Turkish forces and their Syrian paramilitary allies are progressively making gains in northeast Syria, forcing the retreat of the Kurdish-led Syrian Democratic Forces. The Syrian government has nevertheless managed to slow down the Turkish advance by deploying thousands of military forces to dozens of Kurdish-controlled towns and villages in the area. The massive influx of troops loyal to Syrian President Bashar al Assad came after the Kurdish-led administration struck an agreement with Damascus and Moscow, which have vowed to assist in countering the Turkish offensive. One unnamed Syrian soldier cited by Reuters vowed, “If God is willing, we will liberate all the country.” When asked from whom, he replied, “From the filth of Erdogan and (Muslim) Brotherhood dog.”

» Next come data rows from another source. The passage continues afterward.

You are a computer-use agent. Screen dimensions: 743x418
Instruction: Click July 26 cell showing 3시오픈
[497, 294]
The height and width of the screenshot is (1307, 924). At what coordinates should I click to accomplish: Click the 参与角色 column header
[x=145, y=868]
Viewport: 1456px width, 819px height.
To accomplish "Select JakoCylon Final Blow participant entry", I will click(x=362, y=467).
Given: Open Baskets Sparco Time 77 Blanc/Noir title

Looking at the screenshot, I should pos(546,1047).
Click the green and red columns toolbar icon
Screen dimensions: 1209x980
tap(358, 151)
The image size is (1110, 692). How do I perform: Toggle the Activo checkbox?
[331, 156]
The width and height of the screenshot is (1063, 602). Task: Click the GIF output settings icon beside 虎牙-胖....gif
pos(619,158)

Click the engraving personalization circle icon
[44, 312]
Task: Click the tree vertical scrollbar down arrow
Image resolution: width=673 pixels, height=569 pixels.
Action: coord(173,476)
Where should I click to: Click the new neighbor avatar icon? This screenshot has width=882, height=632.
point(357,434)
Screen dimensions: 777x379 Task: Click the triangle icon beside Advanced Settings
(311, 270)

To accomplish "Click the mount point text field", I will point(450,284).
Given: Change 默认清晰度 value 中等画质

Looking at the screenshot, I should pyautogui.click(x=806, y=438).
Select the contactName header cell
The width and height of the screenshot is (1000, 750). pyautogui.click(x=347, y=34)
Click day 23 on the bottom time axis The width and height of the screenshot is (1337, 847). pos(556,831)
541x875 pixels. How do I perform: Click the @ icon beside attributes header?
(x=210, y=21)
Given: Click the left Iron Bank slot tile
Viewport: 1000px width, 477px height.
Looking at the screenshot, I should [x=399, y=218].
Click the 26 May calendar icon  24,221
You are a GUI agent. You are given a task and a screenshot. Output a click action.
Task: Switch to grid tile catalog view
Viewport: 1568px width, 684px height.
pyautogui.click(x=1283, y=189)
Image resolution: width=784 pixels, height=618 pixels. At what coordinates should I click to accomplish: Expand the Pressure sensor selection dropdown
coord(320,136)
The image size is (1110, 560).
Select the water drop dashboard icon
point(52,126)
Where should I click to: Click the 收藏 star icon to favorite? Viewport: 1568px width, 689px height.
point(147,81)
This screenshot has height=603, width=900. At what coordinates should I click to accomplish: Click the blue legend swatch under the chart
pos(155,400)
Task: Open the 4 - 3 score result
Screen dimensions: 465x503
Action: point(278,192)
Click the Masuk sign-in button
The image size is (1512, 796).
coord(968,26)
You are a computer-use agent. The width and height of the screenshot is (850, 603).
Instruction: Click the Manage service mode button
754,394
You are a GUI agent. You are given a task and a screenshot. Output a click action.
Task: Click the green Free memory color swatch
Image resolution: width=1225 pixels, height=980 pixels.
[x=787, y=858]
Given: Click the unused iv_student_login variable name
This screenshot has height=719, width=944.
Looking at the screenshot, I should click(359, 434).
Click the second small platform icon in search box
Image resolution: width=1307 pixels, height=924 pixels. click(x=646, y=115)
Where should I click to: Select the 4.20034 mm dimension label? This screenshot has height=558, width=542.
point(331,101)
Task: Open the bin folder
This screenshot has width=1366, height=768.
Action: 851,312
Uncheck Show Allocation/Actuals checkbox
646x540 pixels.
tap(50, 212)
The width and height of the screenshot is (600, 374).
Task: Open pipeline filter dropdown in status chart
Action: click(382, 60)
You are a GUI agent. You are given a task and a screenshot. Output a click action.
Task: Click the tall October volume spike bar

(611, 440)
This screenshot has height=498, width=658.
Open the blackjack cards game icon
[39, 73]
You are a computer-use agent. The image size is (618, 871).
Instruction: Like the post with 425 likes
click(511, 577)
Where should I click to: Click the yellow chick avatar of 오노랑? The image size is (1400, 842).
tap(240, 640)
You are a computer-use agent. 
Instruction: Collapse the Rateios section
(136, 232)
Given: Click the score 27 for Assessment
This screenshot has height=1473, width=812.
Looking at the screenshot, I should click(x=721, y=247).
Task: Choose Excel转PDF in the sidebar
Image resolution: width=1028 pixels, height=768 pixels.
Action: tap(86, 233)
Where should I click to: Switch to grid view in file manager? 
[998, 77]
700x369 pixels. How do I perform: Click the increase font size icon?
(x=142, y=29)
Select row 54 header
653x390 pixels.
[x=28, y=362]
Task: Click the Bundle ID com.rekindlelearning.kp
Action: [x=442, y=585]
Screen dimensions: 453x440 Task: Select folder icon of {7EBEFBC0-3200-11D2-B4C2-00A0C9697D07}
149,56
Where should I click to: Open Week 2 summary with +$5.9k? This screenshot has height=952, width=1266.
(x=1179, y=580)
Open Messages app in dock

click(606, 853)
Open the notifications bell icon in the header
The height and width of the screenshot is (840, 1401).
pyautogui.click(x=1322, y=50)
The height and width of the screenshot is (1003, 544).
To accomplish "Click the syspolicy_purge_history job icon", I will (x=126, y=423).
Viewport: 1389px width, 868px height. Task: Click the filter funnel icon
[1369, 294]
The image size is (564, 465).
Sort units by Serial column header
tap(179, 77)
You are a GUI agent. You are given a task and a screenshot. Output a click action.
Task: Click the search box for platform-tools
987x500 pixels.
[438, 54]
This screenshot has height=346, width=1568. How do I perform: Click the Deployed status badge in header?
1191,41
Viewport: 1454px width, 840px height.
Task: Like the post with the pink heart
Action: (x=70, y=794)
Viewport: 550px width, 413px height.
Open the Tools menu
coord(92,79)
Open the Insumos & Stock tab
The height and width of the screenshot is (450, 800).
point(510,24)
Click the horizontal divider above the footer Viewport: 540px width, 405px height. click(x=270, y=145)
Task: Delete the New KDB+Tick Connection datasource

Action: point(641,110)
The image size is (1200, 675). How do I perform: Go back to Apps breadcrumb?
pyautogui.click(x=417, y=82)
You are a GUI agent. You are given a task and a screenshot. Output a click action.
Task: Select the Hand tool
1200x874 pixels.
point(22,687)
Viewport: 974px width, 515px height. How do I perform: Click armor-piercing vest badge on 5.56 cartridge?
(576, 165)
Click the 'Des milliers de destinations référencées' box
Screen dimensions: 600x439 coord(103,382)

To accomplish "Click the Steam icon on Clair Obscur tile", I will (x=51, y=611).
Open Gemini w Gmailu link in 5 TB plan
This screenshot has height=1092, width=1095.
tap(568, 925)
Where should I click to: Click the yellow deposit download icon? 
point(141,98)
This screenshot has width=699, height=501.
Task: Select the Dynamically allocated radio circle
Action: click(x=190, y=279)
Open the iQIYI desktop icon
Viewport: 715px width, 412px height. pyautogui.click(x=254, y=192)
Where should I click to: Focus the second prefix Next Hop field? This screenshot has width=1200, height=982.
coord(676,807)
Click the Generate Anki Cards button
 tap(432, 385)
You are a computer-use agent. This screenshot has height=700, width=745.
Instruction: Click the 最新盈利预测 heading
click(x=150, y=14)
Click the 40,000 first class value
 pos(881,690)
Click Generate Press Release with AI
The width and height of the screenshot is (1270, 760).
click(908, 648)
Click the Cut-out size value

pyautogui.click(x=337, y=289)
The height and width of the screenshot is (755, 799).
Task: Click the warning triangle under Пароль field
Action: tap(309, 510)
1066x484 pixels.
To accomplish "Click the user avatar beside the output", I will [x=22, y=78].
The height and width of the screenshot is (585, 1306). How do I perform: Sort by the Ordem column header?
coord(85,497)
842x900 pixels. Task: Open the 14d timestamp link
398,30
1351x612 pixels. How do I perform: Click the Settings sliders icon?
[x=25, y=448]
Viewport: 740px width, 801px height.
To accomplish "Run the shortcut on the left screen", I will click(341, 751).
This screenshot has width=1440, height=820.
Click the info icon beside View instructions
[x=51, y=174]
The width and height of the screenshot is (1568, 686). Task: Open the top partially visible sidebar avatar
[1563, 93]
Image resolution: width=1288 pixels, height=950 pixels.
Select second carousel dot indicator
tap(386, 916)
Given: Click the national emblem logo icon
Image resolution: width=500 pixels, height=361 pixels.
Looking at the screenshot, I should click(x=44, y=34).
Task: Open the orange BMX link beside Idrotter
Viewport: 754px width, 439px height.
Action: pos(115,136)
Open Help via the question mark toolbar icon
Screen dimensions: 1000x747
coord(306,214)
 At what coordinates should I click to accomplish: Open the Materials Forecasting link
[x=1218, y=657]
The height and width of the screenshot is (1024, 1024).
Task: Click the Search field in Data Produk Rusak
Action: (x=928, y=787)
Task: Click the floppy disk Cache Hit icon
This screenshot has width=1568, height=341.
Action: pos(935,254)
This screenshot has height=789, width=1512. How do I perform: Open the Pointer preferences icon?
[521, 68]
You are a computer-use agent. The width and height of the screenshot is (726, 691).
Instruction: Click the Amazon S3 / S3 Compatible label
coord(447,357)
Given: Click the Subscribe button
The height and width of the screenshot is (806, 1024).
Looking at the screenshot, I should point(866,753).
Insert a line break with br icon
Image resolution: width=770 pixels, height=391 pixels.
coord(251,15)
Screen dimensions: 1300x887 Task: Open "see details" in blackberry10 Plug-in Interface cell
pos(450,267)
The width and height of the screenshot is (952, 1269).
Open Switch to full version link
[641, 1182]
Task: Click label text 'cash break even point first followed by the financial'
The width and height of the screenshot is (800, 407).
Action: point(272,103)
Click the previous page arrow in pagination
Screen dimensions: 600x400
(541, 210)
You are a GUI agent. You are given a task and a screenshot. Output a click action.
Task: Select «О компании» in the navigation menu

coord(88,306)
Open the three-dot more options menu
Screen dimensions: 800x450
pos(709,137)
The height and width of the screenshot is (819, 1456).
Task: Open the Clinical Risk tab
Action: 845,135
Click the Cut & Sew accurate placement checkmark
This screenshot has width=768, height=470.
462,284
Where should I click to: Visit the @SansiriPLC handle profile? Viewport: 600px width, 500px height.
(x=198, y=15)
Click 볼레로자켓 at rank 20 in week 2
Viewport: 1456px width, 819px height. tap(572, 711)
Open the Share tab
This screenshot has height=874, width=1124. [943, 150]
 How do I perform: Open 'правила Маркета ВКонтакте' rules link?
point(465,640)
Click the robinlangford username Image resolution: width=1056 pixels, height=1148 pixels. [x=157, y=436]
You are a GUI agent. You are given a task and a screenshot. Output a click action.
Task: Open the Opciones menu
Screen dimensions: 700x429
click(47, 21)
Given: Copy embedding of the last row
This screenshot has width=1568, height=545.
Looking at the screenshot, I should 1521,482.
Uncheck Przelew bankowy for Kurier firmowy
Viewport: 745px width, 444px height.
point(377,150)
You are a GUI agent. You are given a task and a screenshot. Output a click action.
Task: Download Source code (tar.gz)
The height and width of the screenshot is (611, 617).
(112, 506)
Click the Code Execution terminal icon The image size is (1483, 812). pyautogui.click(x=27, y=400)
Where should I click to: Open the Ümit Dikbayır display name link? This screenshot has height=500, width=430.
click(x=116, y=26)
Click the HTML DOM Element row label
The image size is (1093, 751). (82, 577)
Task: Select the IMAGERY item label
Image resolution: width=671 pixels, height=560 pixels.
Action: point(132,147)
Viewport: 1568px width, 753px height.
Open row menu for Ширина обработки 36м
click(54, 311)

In an opinion piece published by the Foreign Policy News site, SDF Chief of Staff Mazloum Abdi proclaimed that while the Kurds in Syria believe in democracy as a core concept, “the invasion by Turkey and the existential threat its attack poses for (the Kurdish) people,” compels his force “to reconsider (its) alliances).” The Kurdish military leader stressed that even though he distrusts the pledges by Damascus and Moscow, “the Russians and the Syrian regime have made proposals that could save the lives of millions of people who live under (SDF) protection,” which led to the decision to form so-called ‘alternative alliances.’ General Abdi said that he while he “understands and sympathizes” with U.S. President Donald Trump who “has long promised to withdraw U.S. troops,” he “did not request American soldiers be in combat.” Rather, the SDF Chief of Staff underscored that the Kurdish-led alliance urges “the United States to acknowledge its important role in achieving a political solution for Syria,” and insisting that “Washington has sufficient leverage to mediate a sustainable peace between the Syrian Democratic Forces and Turkey.”
Moreover, following the considerable deployment of the Syrian Army along the northeastern front of the war-torn country; the Turkish military reacted by stationing additional armored units and divisions in the border area ahead of a possible confrontation that could also draw Russia and Iran into the conflict. Despite such a scenario, Kremlin Spokesman Dmitry Peskov underscored to reporters in Moscow that communications between Moscow and Ankara are ongoing on the top governmental and military levels.
When asked about a possible clash between the Syrian and Turkish militaries, Peskov emphasized that it had been made it very clear to Turkey that Russia will not welcome disturbance to the process of attaining a political resolution. There was no immediate response by the Turkish Foreign Ministry to TV7’s request for comment vis-à-vis the Russian statement.